→ Records provided:
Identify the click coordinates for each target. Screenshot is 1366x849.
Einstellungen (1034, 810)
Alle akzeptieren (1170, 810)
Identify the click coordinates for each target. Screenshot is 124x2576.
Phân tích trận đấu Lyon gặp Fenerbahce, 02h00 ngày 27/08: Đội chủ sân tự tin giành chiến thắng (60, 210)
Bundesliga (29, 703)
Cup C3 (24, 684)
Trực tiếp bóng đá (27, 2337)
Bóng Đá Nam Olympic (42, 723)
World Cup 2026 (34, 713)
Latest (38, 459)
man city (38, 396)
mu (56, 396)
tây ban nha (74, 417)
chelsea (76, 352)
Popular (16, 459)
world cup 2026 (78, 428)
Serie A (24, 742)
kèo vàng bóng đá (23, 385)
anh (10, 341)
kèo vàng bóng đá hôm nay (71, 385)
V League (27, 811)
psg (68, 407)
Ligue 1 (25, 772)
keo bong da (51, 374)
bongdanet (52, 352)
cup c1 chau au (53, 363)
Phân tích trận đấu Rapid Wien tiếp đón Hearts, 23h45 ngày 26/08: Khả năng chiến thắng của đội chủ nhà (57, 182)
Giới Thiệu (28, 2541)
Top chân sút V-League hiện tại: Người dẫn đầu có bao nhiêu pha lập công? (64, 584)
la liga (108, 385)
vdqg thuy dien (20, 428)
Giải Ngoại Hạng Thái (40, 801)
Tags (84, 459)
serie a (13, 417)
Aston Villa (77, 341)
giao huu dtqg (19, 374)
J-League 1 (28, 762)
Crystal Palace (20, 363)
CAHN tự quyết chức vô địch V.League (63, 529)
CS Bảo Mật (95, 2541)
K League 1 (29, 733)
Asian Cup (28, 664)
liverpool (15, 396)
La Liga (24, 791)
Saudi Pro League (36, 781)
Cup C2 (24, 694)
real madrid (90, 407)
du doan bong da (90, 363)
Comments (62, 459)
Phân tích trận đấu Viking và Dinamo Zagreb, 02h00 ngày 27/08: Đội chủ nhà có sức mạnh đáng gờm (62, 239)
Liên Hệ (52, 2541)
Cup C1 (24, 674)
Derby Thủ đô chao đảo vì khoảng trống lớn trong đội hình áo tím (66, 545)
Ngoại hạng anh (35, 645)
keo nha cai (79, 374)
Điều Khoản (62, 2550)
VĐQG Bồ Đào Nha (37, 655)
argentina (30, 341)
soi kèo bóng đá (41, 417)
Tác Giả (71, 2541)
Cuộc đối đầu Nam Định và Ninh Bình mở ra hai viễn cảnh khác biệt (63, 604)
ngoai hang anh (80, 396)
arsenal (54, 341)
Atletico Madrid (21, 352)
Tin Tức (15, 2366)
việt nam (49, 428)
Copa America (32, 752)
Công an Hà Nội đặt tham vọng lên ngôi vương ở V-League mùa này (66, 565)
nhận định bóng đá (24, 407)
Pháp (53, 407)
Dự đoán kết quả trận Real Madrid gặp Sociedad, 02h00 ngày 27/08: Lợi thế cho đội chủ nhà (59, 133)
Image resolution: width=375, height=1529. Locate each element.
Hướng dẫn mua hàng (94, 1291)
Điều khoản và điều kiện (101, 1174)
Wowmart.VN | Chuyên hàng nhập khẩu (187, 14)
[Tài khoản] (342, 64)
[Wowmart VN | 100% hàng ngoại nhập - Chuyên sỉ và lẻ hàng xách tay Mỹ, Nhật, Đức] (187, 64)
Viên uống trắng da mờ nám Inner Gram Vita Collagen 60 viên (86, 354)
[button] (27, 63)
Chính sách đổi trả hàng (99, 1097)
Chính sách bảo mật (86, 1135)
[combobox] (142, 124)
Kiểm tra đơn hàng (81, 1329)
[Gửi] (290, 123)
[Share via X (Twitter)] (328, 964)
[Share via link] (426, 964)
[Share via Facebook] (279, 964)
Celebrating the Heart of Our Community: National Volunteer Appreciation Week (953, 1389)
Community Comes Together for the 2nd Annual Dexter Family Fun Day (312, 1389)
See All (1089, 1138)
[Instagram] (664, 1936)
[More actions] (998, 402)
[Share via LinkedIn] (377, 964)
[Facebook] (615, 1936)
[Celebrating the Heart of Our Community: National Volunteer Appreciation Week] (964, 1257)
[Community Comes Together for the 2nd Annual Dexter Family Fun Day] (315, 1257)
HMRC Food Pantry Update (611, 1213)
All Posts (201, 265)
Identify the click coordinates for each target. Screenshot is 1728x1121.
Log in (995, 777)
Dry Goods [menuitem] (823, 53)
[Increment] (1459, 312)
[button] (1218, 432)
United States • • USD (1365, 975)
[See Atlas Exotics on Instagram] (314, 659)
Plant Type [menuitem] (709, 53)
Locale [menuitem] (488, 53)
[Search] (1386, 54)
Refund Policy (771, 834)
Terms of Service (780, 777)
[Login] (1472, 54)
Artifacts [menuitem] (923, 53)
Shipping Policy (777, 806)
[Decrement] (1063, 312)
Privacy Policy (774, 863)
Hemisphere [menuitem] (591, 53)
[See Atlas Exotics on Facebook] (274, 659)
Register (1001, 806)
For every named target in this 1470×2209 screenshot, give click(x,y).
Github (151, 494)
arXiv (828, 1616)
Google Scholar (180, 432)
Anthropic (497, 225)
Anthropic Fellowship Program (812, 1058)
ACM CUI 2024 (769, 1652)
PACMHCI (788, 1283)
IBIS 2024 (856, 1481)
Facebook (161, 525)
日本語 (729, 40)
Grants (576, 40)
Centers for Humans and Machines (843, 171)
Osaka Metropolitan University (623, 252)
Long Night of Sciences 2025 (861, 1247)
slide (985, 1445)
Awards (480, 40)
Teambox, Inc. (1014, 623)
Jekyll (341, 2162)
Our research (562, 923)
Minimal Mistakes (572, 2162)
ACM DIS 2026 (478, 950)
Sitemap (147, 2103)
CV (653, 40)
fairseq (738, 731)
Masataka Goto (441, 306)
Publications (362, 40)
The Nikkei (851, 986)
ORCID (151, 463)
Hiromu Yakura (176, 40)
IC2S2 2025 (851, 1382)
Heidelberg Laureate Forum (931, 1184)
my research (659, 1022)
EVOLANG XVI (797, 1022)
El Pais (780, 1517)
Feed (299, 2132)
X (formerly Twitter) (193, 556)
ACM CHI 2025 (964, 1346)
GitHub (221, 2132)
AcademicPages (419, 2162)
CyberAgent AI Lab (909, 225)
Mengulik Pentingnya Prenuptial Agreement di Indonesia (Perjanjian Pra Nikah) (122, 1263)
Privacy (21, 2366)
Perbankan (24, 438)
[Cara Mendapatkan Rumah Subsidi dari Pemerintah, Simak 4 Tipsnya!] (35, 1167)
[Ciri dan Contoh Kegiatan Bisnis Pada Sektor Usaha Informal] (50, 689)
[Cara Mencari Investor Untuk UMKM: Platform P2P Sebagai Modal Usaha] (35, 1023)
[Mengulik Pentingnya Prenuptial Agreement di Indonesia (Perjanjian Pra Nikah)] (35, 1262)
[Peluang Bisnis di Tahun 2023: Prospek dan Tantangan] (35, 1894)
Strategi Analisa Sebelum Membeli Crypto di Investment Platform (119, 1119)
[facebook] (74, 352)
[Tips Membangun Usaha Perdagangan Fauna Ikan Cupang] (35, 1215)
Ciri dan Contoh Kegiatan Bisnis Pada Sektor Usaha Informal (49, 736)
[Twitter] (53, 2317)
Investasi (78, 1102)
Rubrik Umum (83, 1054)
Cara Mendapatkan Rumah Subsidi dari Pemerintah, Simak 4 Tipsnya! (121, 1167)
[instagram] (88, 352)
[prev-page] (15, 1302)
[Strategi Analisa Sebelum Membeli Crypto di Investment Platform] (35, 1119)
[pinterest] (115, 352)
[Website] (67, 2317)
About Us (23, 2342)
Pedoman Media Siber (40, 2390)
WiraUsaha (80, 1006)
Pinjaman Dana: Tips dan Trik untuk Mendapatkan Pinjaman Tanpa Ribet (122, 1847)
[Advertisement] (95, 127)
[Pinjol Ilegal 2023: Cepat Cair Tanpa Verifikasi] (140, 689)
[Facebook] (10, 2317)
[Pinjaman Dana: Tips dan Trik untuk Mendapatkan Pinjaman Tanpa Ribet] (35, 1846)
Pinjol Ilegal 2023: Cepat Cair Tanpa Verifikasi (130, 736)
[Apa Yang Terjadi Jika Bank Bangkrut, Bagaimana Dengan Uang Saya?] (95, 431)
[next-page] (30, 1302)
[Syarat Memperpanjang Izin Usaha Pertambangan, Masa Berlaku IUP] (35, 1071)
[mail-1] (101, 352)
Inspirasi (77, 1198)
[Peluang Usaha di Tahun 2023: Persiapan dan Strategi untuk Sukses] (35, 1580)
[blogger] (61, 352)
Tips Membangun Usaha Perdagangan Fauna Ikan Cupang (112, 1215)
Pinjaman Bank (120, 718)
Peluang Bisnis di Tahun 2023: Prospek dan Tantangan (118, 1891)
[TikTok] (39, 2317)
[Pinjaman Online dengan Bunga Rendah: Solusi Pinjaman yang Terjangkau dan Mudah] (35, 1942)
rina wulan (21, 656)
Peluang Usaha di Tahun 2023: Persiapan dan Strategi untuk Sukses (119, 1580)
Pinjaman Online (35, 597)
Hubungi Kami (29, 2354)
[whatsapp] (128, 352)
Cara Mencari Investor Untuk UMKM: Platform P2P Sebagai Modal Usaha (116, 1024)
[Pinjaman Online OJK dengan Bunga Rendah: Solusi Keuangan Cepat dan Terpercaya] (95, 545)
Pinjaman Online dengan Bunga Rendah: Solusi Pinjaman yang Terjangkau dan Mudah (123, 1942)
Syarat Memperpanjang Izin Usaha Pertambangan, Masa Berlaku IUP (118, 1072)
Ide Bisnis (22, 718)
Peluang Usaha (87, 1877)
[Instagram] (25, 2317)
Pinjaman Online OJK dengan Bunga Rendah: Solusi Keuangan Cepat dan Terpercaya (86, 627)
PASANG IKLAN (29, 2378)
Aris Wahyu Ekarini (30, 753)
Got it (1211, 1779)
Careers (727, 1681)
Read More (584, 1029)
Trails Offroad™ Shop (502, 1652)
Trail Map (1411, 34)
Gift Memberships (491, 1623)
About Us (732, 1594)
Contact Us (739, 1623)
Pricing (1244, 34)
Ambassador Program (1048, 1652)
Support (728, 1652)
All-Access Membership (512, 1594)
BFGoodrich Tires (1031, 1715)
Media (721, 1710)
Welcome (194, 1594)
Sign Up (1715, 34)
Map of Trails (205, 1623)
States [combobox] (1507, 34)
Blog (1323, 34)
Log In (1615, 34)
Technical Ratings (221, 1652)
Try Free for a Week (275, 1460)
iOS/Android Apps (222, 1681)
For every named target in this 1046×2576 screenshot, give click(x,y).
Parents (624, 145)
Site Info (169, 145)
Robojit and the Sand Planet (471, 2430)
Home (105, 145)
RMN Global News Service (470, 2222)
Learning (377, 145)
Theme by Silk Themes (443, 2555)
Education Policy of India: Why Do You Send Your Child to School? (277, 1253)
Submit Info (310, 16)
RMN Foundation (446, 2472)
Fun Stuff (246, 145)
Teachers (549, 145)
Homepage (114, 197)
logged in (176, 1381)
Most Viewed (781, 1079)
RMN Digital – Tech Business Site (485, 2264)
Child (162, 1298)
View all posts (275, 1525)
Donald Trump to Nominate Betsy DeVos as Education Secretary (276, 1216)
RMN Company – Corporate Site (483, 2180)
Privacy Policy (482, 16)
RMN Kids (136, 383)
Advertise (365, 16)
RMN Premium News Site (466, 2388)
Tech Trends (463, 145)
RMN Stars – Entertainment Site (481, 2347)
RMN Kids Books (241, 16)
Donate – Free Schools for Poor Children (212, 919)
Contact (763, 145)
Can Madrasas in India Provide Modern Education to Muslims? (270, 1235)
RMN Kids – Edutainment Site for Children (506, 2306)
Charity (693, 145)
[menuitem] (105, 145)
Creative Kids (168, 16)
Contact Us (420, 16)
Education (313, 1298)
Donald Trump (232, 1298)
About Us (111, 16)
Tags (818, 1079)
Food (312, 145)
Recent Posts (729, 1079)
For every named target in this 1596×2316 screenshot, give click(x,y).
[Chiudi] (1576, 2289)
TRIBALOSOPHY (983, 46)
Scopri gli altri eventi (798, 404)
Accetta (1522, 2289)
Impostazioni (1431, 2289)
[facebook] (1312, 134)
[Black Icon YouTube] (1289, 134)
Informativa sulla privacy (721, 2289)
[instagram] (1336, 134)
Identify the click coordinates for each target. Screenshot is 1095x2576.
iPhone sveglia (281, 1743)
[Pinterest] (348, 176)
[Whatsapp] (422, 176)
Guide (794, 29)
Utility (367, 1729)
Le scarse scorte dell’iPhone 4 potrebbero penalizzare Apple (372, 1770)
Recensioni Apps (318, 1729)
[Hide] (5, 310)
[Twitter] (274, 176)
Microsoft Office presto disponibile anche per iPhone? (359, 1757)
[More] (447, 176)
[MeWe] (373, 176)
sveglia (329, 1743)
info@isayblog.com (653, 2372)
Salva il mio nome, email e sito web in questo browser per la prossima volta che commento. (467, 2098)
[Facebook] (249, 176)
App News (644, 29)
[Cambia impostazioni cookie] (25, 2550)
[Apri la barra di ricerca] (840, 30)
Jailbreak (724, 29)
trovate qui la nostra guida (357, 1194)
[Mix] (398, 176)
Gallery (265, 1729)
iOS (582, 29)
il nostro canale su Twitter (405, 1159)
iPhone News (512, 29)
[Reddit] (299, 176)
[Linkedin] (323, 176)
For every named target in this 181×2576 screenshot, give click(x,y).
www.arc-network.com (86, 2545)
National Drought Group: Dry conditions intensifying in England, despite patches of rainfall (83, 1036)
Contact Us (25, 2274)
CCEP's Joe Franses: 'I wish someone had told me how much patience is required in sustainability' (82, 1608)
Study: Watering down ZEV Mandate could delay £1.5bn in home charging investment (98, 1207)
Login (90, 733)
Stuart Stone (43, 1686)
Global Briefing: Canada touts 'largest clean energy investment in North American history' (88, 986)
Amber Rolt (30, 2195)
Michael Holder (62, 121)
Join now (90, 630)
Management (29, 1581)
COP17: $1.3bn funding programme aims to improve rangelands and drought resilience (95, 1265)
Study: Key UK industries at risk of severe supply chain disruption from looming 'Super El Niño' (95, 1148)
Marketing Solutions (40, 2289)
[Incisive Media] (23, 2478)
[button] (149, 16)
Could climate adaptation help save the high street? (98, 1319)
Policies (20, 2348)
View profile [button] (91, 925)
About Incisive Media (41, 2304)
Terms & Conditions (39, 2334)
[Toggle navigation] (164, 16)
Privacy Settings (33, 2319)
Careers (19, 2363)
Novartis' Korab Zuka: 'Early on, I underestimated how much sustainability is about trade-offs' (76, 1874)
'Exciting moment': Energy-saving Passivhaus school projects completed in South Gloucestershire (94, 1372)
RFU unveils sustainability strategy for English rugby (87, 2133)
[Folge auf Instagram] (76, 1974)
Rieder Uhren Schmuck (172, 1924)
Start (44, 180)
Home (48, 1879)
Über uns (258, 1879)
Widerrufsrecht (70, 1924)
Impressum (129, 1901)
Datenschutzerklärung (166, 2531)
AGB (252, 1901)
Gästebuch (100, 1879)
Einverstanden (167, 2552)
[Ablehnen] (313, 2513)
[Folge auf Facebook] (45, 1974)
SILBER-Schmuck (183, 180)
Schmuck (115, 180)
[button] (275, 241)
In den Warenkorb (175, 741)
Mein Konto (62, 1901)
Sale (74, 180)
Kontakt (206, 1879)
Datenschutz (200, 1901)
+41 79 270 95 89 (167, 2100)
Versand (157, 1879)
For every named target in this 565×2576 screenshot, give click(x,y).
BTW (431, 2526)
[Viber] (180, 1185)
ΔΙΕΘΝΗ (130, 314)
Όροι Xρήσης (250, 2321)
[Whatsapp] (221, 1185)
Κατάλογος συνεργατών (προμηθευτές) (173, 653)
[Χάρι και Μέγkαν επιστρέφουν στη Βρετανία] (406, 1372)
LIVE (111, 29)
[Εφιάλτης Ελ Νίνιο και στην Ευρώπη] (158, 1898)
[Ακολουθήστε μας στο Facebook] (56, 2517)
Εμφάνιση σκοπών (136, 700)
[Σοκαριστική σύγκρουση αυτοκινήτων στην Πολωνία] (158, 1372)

→ Exercise aim: Once you have counted the lines of the records that contain the word "Donald", give the count and nothing else.

→ Response to this task: 2